То тут, то там мелькают крепкие ребята в белых майках поверх курток. У них свои плакаты. На одном текст в поддержку президента и наручники, надо полагать, для тех, кто выступает против. Быть драке, предполагает Костя. Но драки нет, хотя неподалеку стоят два желтых автобуса с зашторенными окнами, возле которых покуривают несколько милицейских офицеров. Омоновцы в автобусах, наверное.

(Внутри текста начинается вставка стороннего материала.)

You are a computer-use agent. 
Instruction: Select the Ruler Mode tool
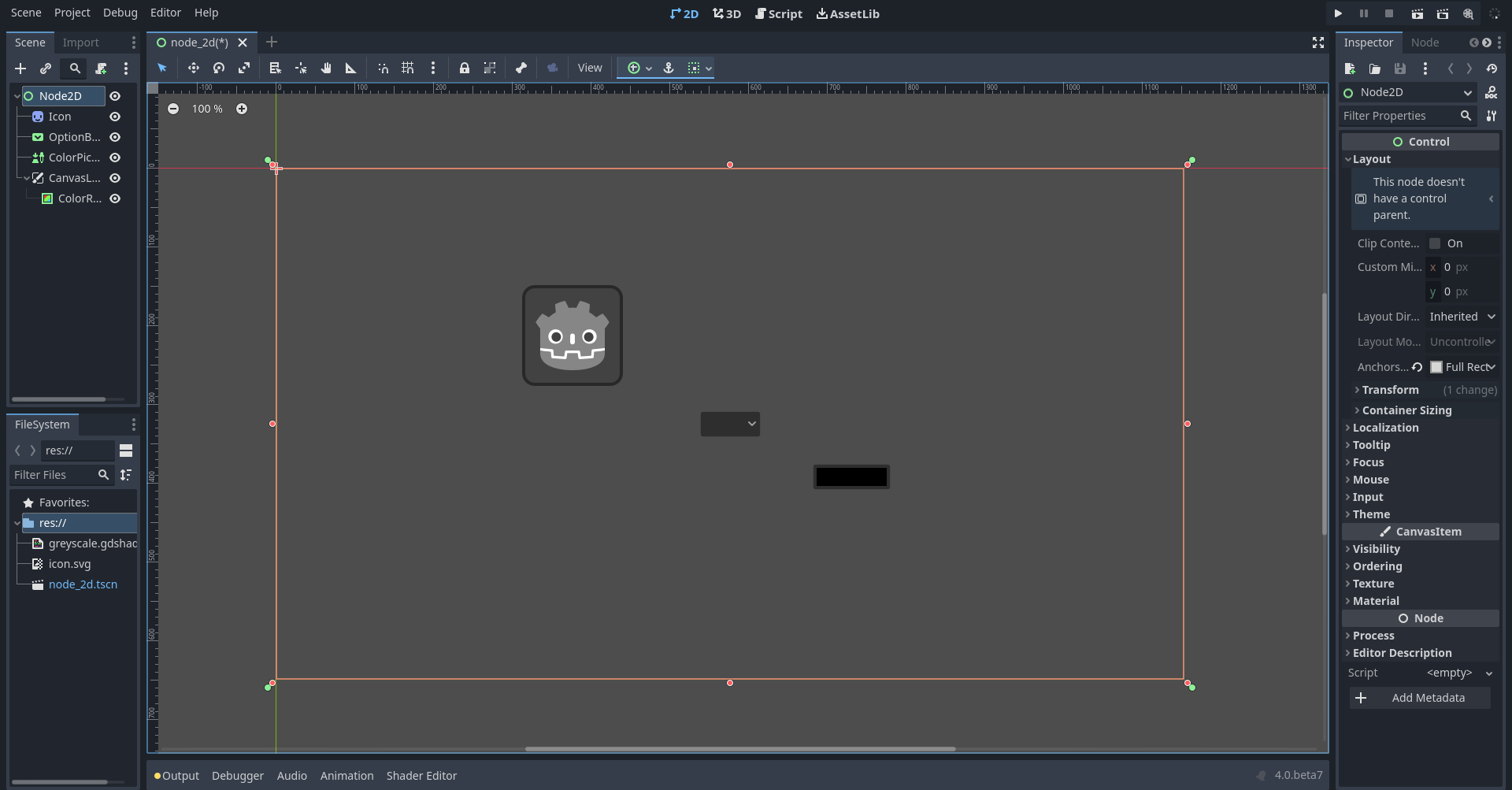point(350,68)
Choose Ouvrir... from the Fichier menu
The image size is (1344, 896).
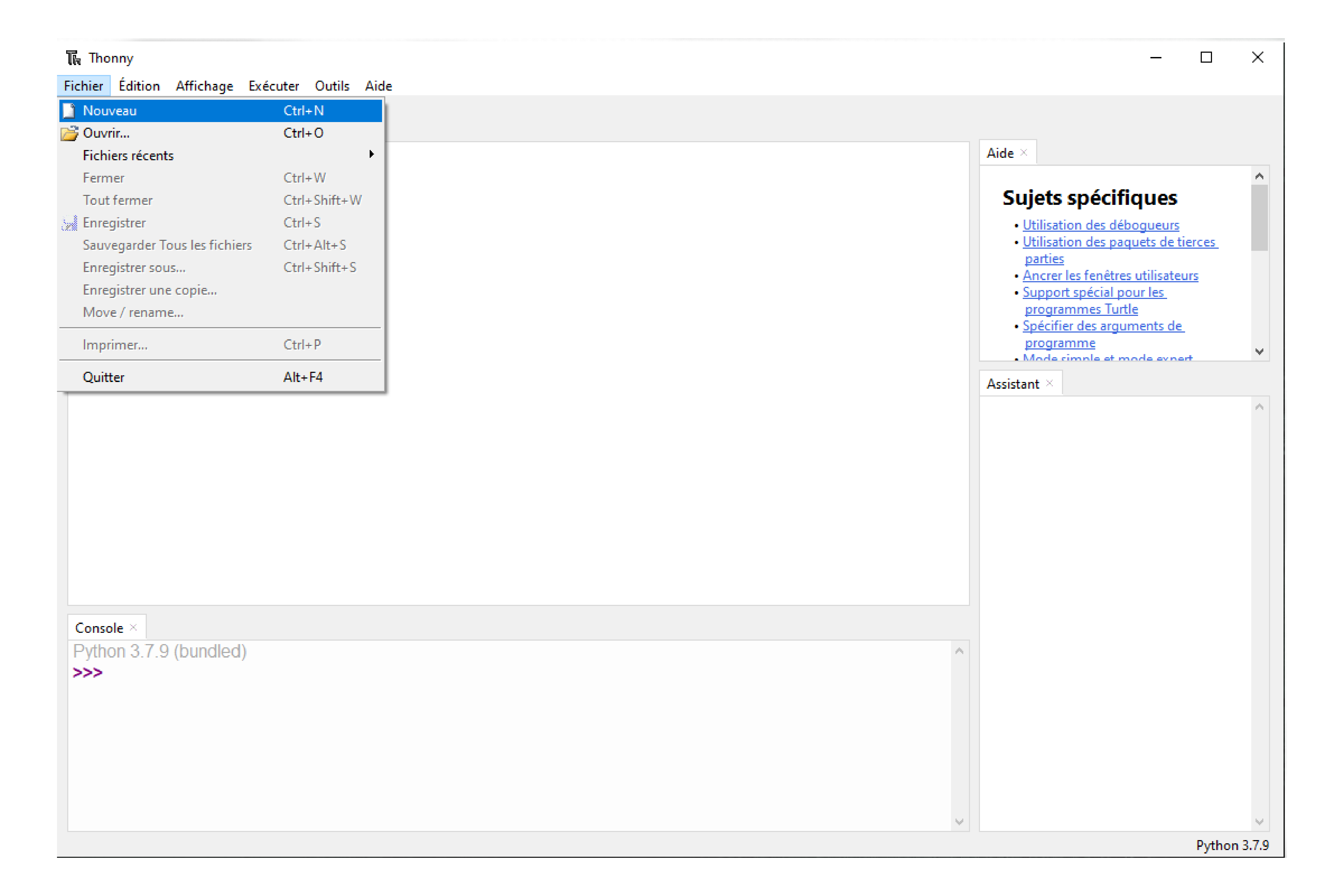[x=106, y=133]
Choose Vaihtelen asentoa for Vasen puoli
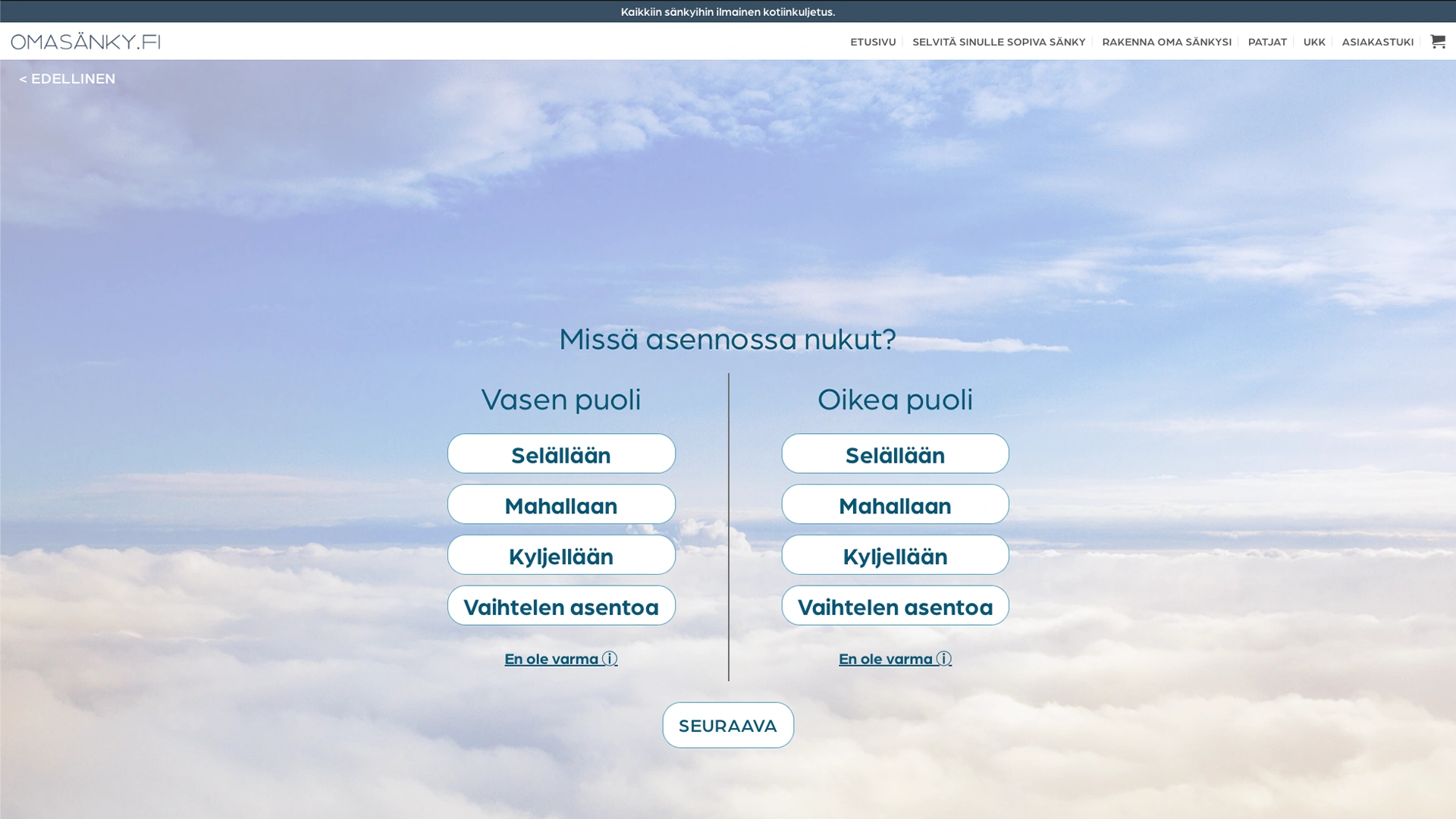The image size is (1456, 819). click(561, 606)
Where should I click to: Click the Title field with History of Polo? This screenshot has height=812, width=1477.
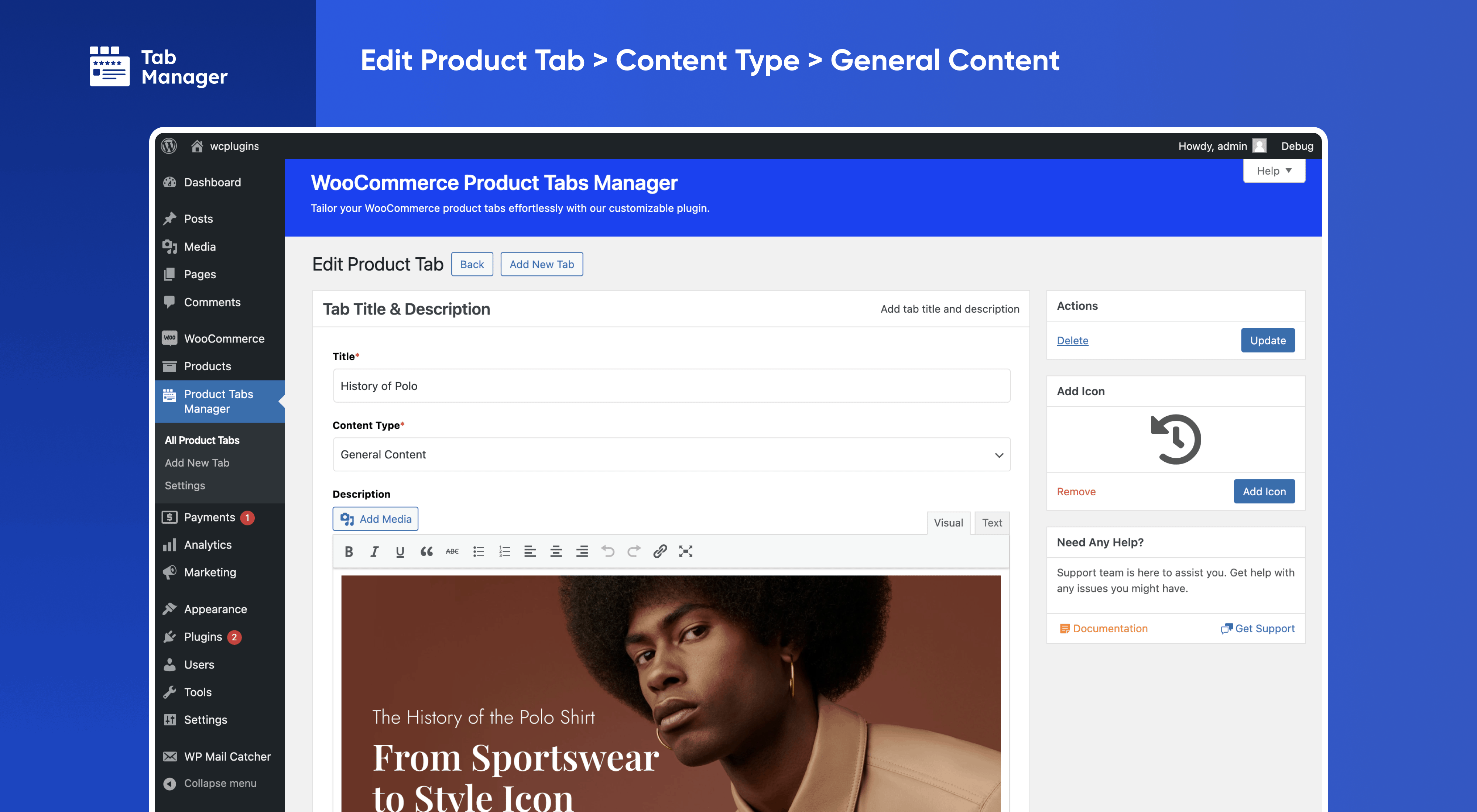(x=671, y=386)
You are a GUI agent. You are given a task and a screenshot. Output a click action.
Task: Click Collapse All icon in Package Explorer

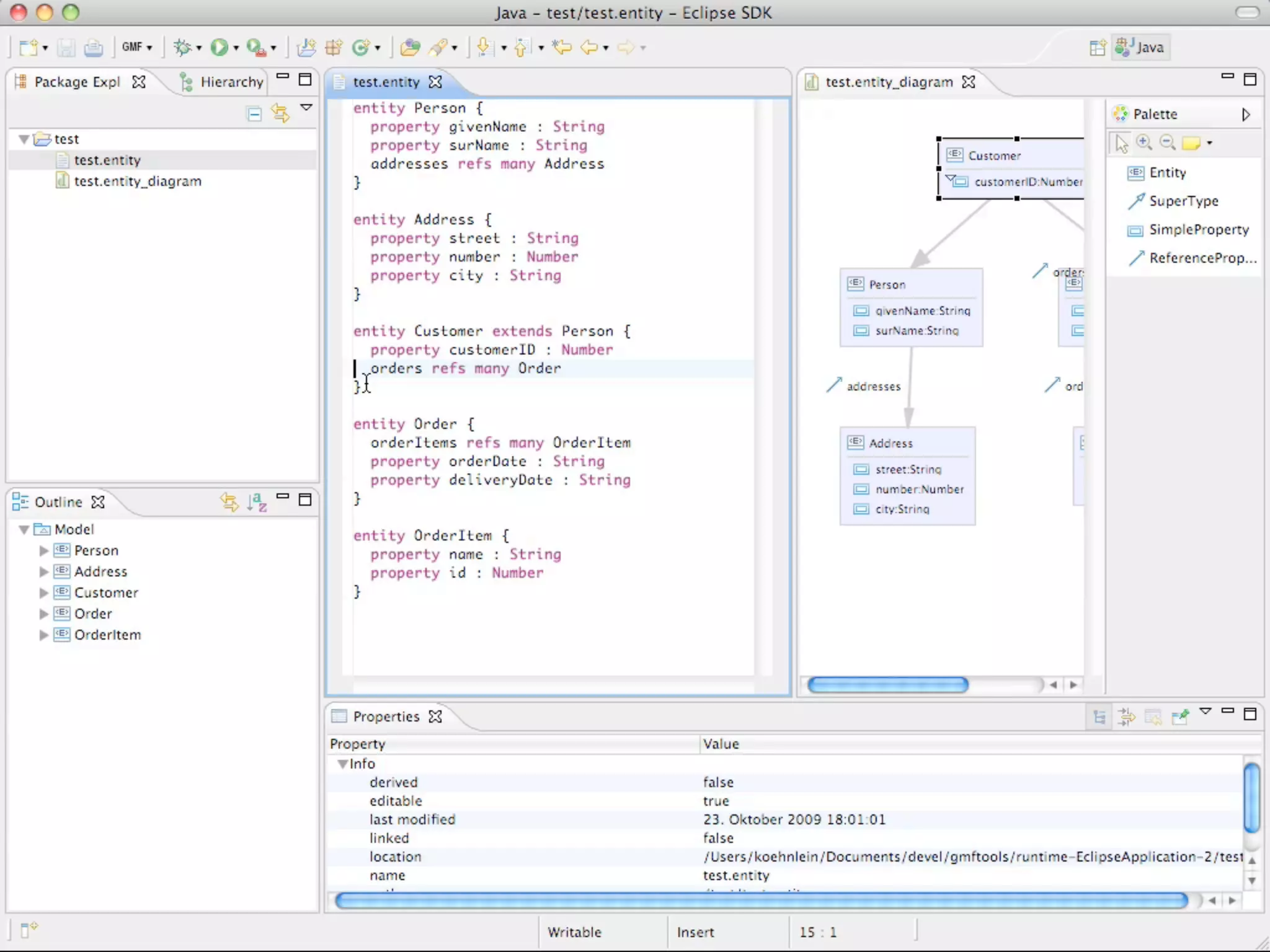pos(254,113)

Одного из выступающих с грузовика, с короткой бородкой наподобие эспаньолки, Костя знает, изредка мелькает его худое выразительное лицо по русскому телевидению в Нью-Йорке. Когда-то, до эмиграции, даже встречался с ним, разговаривал по поводу «Мемориала», только-только зачиналось демократическое движение, делали об этом какой-то фильм. Кажется, доктор наук, физик. Он здесь, на митинге, главный. Один из немногих, кто, видно, не изменился и не изменил, живой раритет на фоне тех, кто приспособился, пристроился, рванул в большую политику, сулящую безбедное существование, либо сгинул, пропал, растворился в серых буднях. Как же давно это было!.. Очереди с рассвета у киосков за обличительными «Московскими новостями» и «Огоньком», бурлящие толпы на Манежной площади, той, прежней, не перестроенной, без дурацких куполов (мог ли представить Костя, что совсем скоро, воскресным вечером, когда закончатся выборы президента, вдруг запылает Манеж, взовьется пламя у стен Кремля, рухнувшая кровля погребет под собой пожарных, один из символов Москвы перестанет существовать, выгорев дотла, и зловещий отсвет предзнаменования-предостережения ляжет на все, что связано у страны с этим днем), шествия-половодья по Тверской с флагами, транспарантами, митинги, сходки, собрания, куда люди ходят, как на работу, новые народные витии, клокочущие страсти словесных баталий, усиленные мегафонами и микрофонами, бьющие через край эмоции, будоражащие, наполняющие грудь томительным восторгом слова-заклинания, демократы, предающие анафеме коммунистов, коммунисты, платящие тем же, вышвыриваемый отовсюду будущий великий думский демагог, а покамест никем всерьез не принимаемый (однажды его, одетого в темно-серое, не имеющее сноса пальто из английского моля – своего рода тогдашнюю униформу начальствующих и предмет вожделения прочих мелких сошек, – гнали мимо Кости пинками с коммунистического митинга у гостиницы «Москва»), надежды, устремления…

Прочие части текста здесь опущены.